Rewrite the items below, replacing "Screen dimensions" with "Display size" and leaving everything else unchanged. Omit the pictures from your answer.

======== Working data

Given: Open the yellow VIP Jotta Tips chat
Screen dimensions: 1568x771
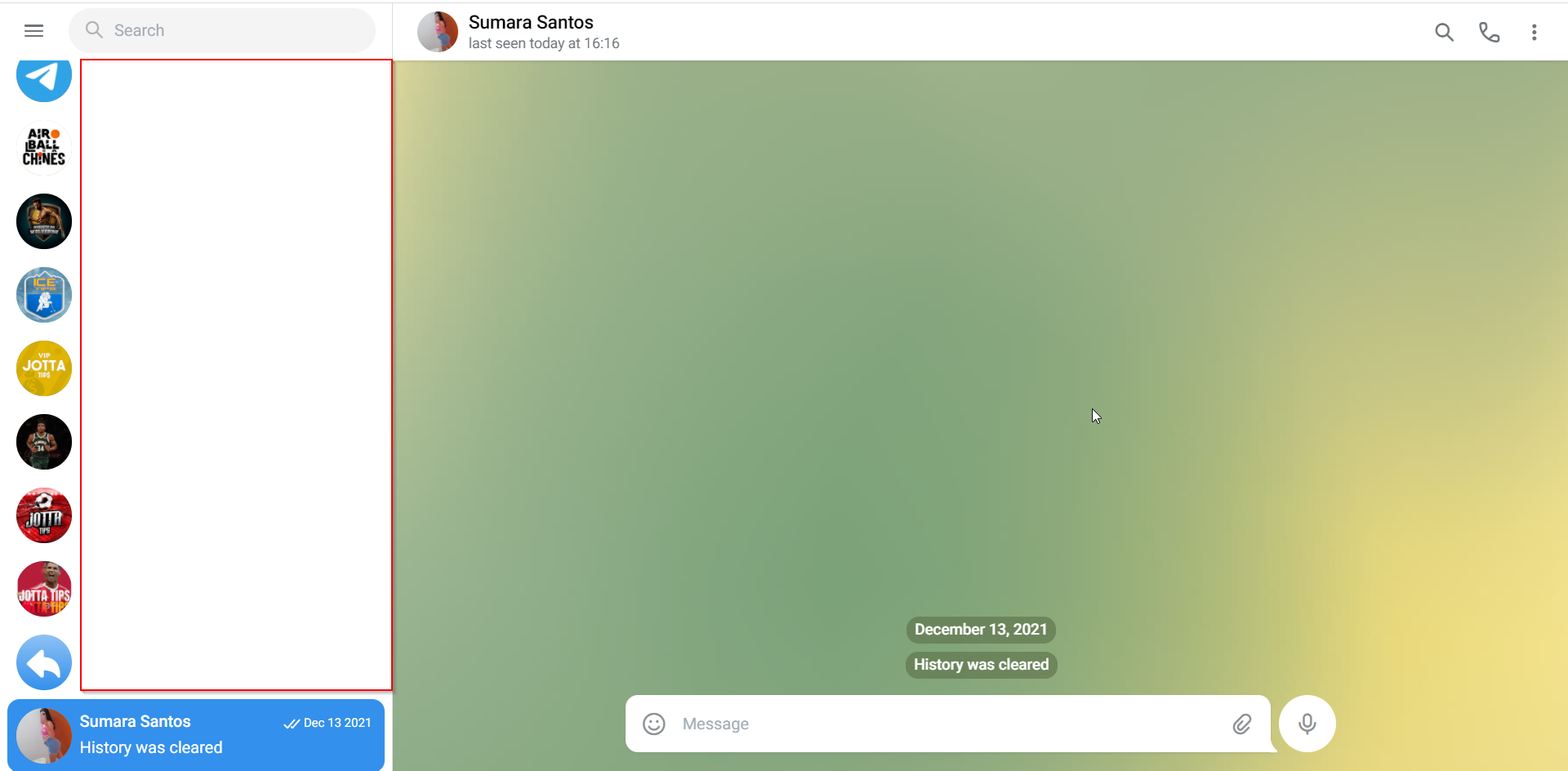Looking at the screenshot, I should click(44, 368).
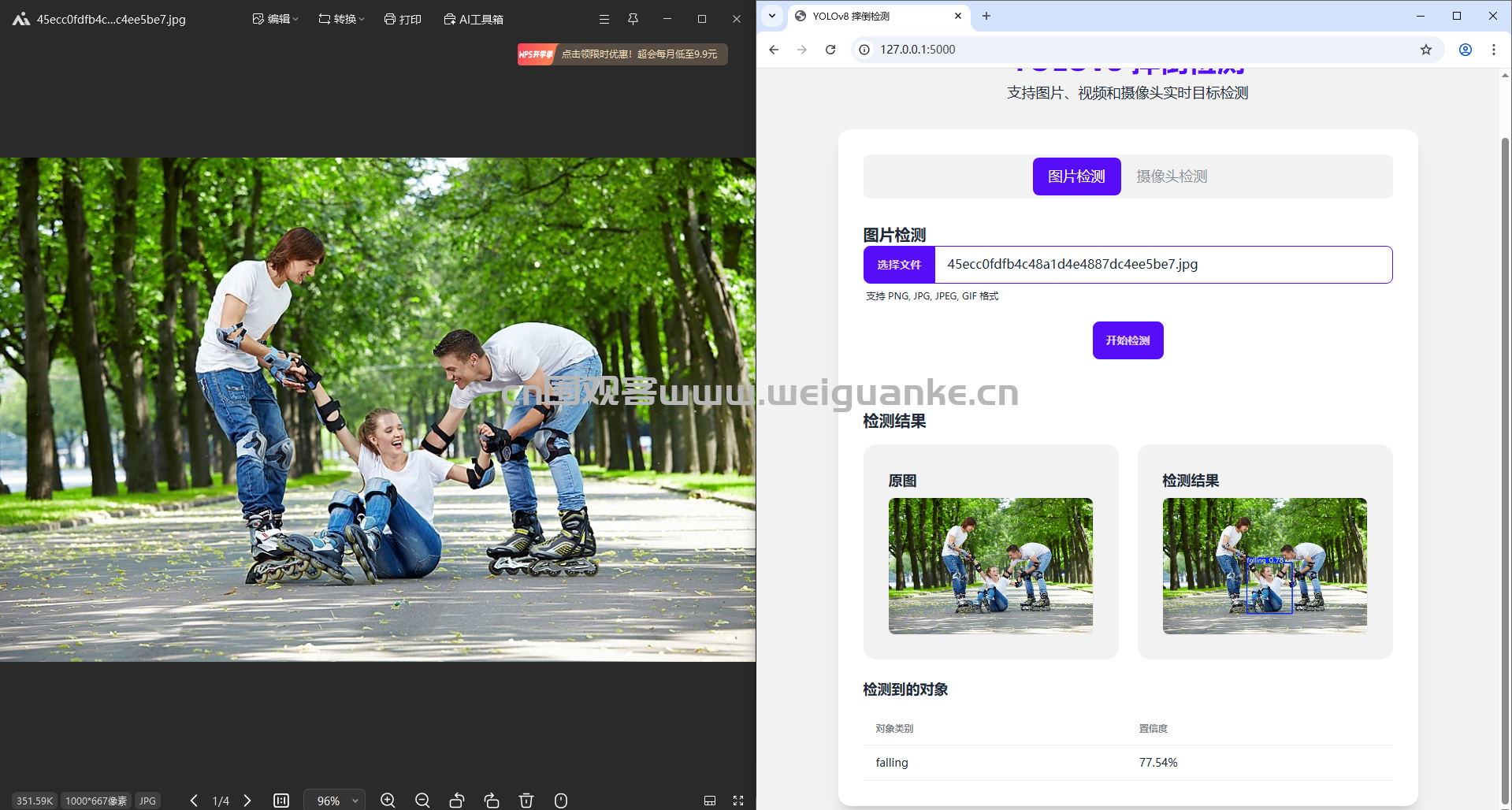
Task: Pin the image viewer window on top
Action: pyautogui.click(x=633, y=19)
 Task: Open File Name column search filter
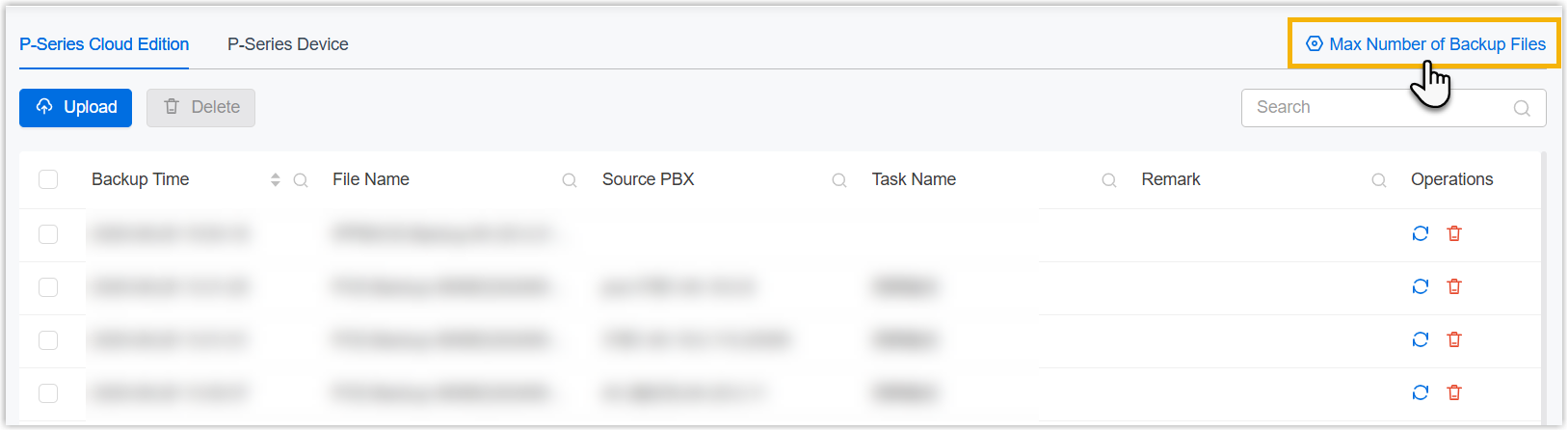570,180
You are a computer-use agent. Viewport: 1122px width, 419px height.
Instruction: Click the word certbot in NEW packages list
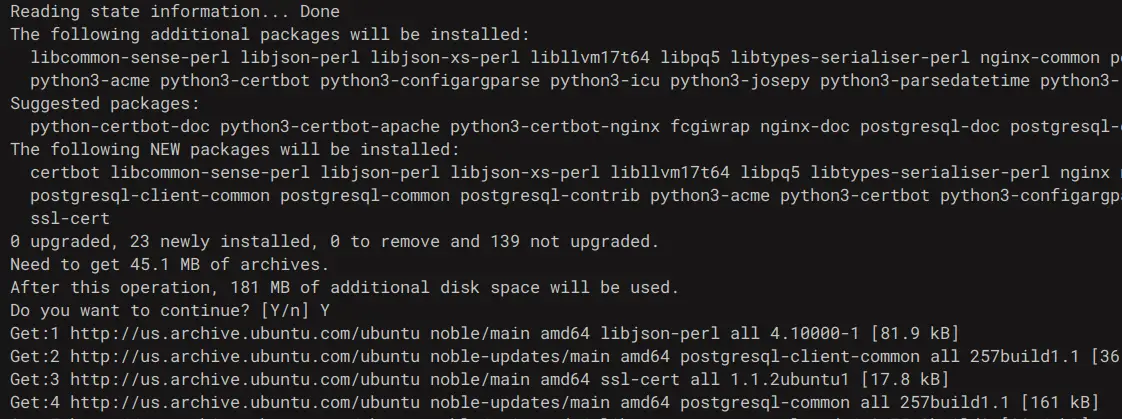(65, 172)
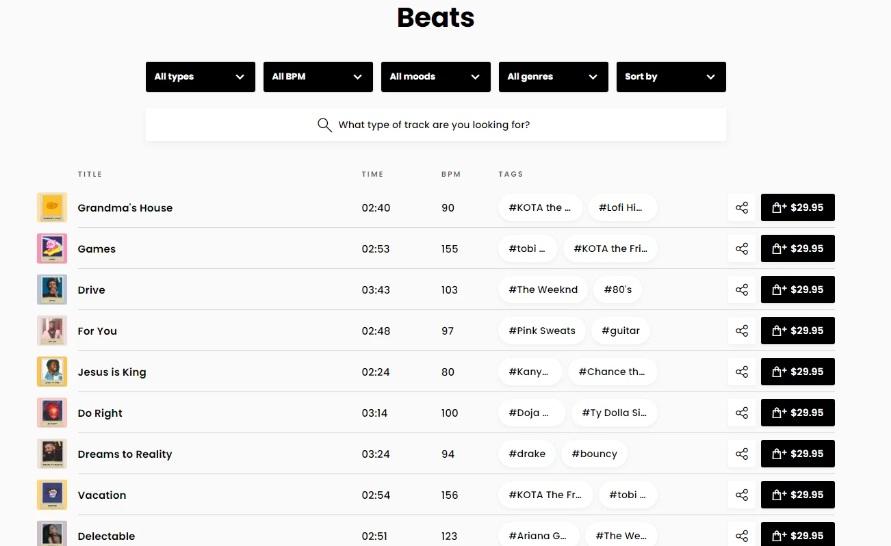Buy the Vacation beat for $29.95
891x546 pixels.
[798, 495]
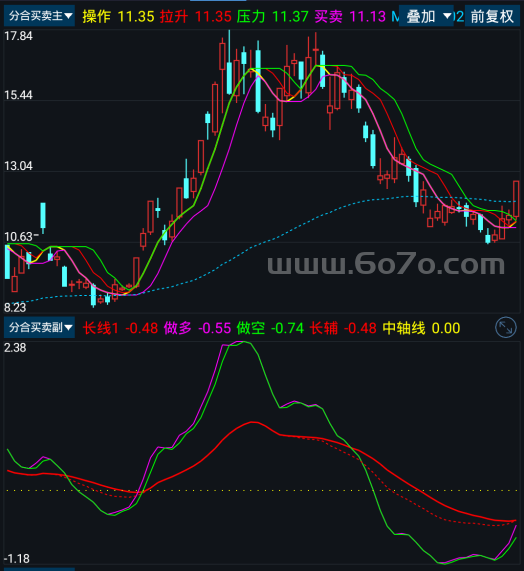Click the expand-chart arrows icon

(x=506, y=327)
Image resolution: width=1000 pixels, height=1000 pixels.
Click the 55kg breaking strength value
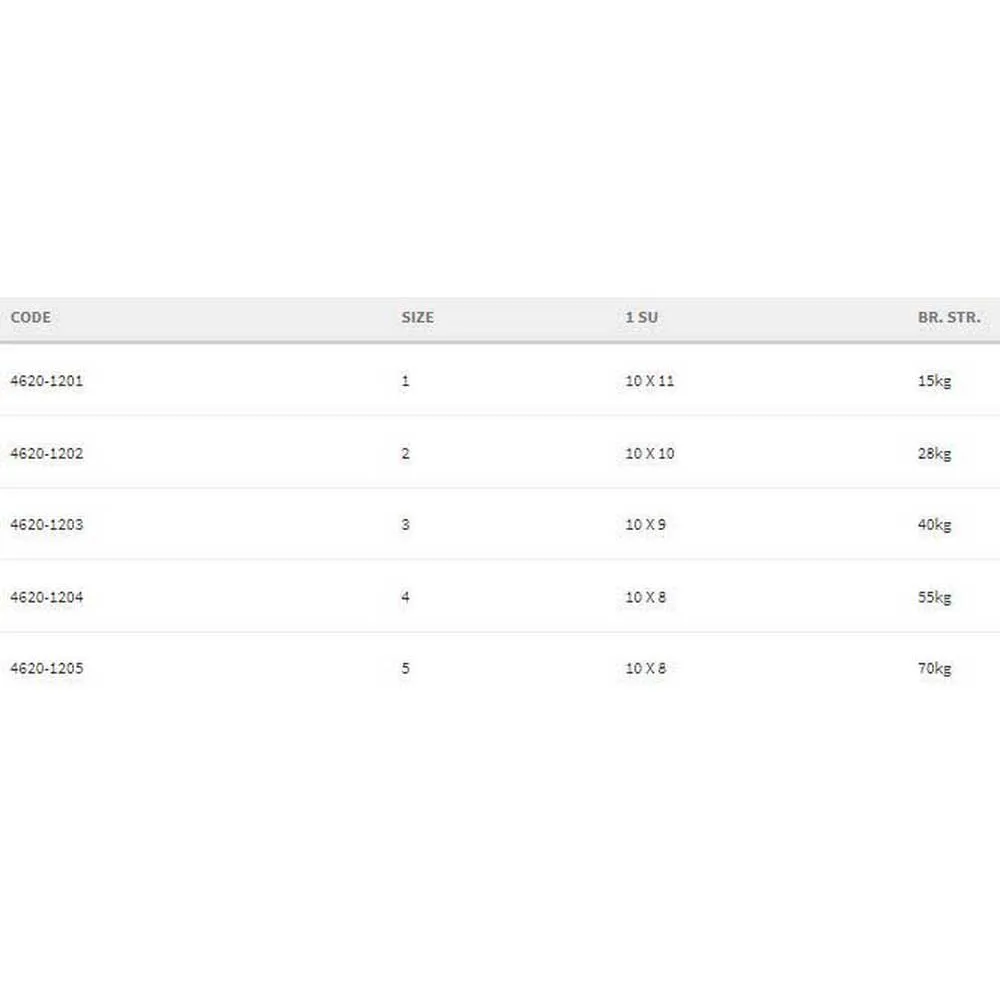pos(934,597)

================

Solution for this problem:
Given: Open the yellow VIP Jotta Tips chat
Display size: 1568x771
Looking at the screenshot, I should click(44, 368).
Task: Pin the image viewer window on top
Action: pyautogui.click(x=633, y=19)
 Task: Open File Name column search filter
570,180
You are a computer-use agent. Viewport: 1122px width, 419px height.
Instruction: Click the word certbot in NEW packages list
(65, 172)
Buy the Vacation beat for $29.95
891x546 pixels.
[798, 495]
Click the expand-chart arrows icon

(x=506, y=327)
Image resolution: width=1000 pixels, height=1000 pixels.
Click the 55kg breaking strength value
pos(934,597)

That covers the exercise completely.